If you’re a writer and you’re reading this post, then you know that being a writer is darn hard! Relying on yourself to set your own deadlines and priorities, and then to hold yourself to them, is no walk in the park. It’s hard to carve out your own time amongst all the other things life imposes on you. Grocery shopping, meal prep, laundry, balancing your budget, chauffeuring the kids here and there, cleaning… it never ends. And unfortunately, as just about every writer knows, it’s easy to push out your valuable writing time and let those other tasks creep in and take over.
For me (and I don’t think I’m alone here), there is another factor which makes being a writer hard. All of those tasks that I have to do in a day? They’re more or less mindless. I can fold laundry while Netflixing. I can balance my budget while chatting with my family. Writing, however, requires a hefty amount of brain energy. It takes a lot of mental focus to sit down and write, and I burn through a hell of a lot of neuron fuel doing it—so much so that sometimes doing these other mindless tasks becomes more palatable.
And yet, I cannot escape the fact that I can literally put a price on my writing time—that is, after all, how I make my living. You would think that would be enough of a motivator. Sadly, though, it’s a constant struggle. That’s not to say, however, that I haven’t developed strategies to overcome that struggle.
Neglect Everything Else
Joe Fassler, writing for Lithub, sums up the crux of that strategy well when he says “It starts with a simple fact: If you’re not making the time to write, no other advice can help you. Which is probably why so many of the writers I talk to seem preoccupied with time-management. ‘You probably have time to be a halfway decent parent and one other thing,’ David Mitchell, the author of Cloud Atlas, told me. That can mean mustering the grit to let other responsibilities languish. As he put it in short: ‘Neglect everything else.’”
Neglect everything else. Makes sense, but… what exactly does that mean? And how practical is it to do so?
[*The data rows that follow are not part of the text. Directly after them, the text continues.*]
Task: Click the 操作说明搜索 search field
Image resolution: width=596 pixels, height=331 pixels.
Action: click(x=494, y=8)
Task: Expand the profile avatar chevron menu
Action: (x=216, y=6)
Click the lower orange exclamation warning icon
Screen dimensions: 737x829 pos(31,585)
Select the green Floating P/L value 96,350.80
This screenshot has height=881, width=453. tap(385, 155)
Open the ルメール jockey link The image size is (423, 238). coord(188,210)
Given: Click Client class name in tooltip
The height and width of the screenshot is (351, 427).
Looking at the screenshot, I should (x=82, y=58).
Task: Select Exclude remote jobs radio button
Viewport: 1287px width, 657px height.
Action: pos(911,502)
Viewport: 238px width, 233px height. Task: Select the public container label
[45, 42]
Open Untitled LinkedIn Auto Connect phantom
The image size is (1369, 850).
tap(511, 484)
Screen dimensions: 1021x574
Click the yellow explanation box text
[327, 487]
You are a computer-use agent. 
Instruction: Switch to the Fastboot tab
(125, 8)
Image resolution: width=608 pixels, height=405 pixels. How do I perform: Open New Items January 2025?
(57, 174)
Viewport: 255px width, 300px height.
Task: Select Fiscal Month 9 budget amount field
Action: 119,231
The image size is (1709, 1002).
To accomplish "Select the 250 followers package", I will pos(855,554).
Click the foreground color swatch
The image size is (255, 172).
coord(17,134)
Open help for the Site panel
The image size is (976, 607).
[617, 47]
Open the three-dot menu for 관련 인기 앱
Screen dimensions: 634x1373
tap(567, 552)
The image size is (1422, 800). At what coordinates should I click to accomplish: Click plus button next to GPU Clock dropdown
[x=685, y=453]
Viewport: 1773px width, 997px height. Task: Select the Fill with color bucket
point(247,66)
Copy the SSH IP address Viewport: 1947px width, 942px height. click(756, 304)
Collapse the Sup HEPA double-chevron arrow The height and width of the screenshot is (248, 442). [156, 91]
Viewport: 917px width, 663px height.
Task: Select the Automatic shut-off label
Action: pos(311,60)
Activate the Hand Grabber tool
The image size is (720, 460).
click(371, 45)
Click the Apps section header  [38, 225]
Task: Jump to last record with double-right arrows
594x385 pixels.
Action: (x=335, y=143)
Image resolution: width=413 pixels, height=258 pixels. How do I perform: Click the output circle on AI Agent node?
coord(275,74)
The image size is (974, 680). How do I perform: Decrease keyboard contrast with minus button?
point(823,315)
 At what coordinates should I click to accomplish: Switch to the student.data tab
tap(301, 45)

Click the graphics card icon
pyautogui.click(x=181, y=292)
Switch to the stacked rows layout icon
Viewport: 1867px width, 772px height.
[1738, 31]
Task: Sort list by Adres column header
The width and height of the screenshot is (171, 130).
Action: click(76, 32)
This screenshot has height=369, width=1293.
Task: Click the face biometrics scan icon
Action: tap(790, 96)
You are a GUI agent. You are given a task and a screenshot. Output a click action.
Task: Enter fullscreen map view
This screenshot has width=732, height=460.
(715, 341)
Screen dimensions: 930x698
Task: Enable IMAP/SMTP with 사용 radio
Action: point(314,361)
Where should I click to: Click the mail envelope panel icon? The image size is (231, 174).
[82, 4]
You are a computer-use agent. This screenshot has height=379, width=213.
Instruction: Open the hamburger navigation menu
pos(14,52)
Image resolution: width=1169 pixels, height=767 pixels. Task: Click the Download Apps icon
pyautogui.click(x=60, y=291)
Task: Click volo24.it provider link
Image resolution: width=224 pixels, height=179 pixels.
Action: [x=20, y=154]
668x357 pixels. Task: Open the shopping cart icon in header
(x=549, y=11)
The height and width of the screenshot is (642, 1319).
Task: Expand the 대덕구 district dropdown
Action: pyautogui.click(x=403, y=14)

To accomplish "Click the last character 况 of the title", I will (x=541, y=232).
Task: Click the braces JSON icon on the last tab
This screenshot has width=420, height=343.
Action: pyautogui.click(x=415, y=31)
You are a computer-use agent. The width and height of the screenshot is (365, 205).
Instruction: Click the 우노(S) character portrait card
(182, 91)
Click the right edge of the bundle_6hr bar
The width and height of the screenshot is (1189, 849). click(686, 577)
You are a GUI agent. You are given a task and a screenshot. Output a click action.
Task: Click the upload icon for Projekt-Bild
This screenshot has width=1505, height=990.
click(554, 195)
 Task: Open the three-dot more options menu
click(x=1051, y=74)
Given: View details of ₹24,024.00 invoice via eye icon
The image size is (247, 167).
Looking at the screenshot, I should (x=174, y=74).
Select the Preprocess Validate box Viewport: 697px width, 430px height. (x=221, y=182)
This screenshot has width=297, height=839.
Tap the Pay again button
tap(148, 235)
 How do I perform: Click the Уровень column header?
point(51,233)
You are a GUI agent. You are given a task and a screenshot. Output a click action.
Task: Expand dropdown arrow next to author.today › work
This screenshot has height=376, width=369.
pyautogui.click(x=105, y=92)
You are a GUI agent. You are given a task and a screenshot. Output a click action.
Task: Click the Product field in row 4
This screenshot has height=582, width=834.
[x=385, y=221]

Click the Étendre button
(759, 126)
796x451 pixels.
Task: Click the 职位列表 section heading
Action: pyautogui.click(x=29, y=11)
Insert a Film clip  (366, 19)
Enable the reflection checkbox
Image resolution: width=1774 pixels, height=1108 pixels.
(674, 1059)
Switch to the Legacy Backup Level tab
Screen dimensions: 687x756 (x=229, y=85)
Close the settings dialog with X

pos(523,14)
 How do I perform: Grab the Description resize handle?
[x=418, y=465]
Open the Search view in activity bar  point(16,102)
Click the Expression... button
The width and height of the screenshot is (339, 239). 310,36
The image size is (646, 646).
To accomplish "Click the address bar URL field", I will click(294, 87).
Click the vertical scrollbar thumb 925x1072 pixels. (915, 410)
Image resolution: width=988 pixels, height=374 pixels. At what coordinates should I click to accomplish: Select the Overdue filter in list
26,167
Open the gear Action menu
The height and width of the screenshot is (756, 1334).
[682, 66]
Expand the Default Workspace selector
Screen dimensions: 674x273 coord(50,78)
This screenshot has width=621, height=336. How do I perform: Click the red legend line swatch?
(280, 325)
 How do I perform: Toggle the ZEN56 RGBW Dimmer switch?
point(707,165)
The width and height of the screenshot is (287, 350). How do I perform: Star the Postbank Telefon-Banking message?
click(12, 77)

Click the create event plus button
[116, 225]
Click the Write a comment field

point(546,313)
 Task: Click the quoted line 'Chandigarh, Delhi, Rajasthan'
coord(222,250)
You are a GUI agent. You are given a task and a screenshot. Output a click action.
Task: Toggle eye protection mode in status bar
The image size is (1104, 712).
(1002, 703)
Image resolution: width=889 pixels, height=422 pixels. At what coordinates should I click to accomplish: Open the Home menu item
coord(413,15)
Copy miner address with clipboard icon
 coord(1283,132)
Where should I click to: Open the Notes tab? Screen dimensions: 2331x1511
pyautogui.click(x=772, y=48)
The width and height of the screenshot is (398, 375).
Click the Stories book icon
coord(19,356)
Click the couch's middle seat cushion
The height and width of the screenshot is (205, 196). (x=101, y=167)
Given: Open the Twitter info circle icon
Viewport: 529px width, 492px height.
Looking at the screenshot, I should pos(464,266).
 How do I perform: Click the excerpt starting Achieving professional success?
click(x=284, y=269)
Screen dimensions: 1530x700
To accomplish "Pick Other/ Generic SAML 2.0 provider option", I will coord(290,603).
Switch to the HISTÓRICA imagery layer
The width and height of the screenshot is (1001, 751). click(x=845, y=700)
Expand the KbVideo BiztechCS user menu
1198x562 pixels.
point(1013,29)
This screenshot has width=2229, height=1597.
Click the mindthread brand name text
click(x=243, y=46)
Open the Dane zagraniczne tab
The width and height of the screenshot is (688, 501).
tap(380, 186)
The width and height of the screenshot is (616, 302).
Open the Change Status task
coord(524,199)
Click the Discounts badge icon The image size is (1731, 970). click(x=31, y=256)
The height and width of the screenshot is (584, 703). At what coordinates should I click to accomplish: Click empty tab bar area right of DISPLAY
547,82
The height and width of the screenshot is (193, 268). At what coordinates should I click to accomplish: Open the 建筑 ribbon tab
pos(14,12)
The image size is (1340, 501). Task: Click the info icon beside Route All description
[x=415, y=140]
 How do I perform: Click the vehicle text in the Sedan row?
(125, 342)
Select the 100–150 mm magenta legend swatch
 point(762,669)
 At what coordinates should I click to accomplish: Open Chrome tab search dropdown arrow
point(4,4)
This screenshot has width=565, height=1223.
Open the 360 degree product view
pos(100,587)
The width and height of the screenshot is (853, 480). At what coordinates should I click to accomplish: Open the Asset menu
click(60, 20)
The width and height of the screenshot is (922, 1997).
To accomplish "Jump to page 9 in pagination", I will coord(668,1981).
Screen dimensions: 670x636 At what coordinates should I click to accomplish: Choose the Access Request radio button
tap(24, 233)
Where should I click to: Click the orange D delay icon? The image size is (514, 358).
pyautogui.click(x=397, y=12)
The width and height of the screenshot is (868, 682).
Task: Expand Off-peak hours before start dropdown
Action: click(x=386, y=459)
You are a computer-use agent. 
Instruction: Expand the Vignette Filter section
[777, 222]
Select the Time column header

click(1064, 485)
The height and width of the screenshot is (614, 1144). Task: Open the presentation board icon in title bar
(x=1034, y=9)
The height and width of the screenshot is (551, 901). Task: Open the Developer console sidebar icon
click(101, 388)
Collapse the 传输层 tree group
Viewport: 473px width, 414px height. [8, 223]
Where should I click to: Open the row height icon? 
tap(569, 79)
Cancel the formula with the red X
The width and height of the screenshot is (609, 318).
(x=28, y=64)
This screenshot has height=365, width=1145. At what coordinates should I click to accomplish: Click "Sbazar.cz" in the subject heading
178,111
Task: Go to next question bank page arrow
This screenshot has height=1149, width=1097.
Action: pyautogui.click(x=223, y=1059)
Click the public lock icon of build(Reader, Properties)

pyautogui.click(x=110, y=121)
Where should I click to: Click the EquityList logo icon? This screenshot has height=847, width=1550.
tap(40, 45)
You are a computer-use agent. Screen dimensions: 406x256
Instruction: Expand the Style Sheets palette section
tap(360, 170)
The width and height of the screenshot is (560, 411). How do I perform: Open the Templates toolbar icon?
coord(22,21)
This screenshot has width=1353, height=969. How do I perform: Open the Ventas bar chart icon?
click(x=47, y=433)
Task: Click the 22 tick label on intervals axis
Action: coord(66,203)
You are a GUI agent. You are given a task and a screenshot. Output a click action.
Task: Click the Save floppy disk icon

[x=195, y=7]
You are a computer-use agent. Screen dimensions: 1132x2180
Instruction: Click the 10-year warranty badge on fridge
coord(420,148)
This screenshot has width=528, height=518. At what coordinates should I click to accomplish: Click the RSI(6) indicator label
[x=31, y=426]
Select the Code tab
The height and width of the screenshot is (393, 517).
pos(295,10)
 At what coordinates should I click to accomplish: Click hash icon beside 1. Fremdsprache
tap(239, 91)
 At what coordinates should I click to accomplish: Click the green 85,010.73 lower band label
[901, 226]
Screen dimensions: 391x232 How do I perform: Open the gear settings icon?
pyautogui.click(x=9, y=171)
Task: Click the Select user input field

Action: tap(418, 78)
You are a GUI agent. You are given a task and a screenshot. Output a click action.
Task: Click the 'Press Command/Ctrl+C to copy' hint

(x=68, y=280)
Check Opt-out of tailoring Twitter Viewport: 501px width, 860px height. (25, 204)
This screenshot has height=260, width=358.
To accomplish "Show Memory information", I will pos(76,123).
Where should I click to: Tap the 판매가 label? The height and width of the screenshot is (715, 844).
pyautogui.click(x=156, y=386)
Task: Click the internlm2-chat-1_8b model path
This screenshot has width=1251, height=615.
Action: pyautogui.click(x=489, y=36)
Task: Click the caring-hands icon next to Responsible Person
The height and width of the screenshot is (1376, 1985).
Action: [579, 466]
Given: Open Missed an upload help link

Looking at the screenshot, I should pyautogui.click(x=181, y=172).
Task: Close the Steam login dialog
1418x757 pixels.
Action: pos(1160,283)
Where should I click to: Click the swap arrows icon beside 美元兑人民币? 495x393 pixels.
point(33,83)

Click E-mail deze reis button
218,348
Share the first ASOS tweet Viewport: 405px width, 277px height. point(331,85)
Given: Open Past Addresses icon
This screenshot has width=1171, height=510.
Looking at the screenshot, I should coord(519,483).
Here’s how I interpret that piece of wisdom. Neglecting everything else does not mean letting your life fall apart around you and spending all your time writing. Instead, it’s identifying when your writing time is, and keeping it sacred. For me, that writing time is after breakfast. I have about two good hours in a day when my brain function is at its highest, and that is in the morning. It’s when my focus is laser sharp and my synapses are firing on all cylinders. So those approximate two hours in the morning are the time which I make sacred for writing. Without fail (well, almost; one never knows what wrench life will thrown in one’s schedule, after all).
Scheduling the Whole Day
To help me keep that writing time sacred, and to keep all other thoughts of all other stuff to do at bay, I have another strategy: I schedule the rest of my day around my writing. Those tasks and things and stuff and mindless busy-ness? I keep that time sacred, too. Planning out what I need to do and when I am going to do it makes it easier for me to digest that these things will get done in their appropriate time slot. I have a plan of action for tackling the “other” which allows me to focus on “primary” – i.e. writing – when it is time to do so.
Usually, I identify the other things I need to get done in a day the night before. Tomorrow, for example, there is not much demand on my time, but I do have laundry piling up. And I find that a good, definitive end to my writing time is marked by exercise. I’ve been at my desk, hunched over my computer for up to two hours. My body and my mind naturally need a stretch at that point. This is when I will go for a run, or do about an hour of strength training. After that, I will make lunch and have a bit of down time with YouTube. Next, I’ll sort the laundry and get it into the machine. While the laundry is going, I will work on my next blog post and my social media posts. That should take me up until about 4:30 or so, at which point I switch over to making dinner (which I also planned out the night before).
As you can see from this sample day, I know what it is I’m going to do, and I’ve blocked out the time to do it. I won’t be paying attention to all of the laundry that’s piled in our family’s multiple hampers, and I won’t be fretting about the writing I’m not doing while I’m keeping my family in clean clothes.
Obviously, my schedule changes day to day – and so does yours. Laundry gets replaced by grocery shopping, or a conference call, or yard work. There is always something. But by keeping that writing time sacred, you get your writing done without letting it overwhelm you, because you have all those other things slotted into their sacred time as well.
With that said, I leave on this quote by Peter De Vries which summarizes, in one eloquent paragraph, what I’ve just babbled on about in over 800 words…
“I only write when I’m inspired, so I see to it that I’m inspired every morning at nine o’clock.”
Do you make your writing time sacred? What tips and tricks do you have to help you?